### EXERCISE INPUT

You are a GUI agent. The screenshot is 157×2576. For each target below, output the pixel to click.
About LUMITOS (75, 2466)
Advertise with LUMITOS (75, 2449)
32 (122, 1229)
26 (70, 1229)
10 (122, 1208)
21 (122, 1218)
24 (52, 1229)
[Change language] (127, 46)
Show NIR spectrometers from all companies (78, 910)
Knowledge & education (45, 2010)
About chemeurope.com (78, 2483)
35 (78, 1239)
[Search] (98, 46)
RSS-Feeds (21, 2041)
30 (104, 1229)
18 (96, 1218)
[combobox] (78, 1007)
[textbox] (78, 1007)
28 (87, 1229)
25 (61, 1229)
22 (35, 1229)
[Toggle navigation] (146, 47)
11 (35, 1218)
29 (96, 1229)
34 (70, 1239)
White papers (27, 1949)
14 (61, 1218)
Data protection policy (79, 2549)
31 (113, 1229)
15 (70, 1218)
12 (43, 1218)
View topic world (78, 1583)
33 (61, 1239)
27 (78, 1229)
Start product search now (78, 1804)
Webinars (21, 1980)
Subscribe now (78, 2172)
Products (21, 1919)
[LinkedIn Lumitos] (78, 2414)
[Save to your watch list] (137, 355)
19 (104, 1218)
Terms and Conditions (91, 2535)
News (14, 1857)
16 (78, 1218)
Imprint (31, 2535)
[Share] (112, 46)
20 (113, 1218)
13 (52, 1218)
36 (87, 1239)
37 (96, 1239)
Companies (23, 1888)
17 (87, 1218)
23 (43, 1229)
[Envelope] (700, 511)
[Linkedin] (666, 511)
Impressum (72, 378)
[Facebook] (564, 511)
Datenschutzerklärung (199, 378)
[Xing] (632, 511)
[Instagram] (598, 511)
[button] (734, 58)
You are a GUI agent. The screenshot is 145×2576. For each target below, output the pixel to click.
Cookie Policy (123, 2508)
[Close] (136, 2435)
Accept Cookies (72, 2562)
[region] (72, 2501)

######

▶ _WHAT IS BEING ASKED_:
Once you reach the line that contains "[Facebook] (564, 511)", transcribe it and all remaining lines of the listing exactly; skip everything before it.

▶ _EXERCISE ANSWER_:
[Facebook] (564, 511)
Datenschutzerklärung (199, 378)
[Xing] (632, 511)
[Instagram] (598, 511)
[button] (734, 58)
You are a GUI agent. The screenshot is 145×2576. For each target below, output the pixel to click.
Cookie Policy (123, 2508)
[Close] (136, 2435)
Accept Cookies (72, 2562)
[region] (72, 2501)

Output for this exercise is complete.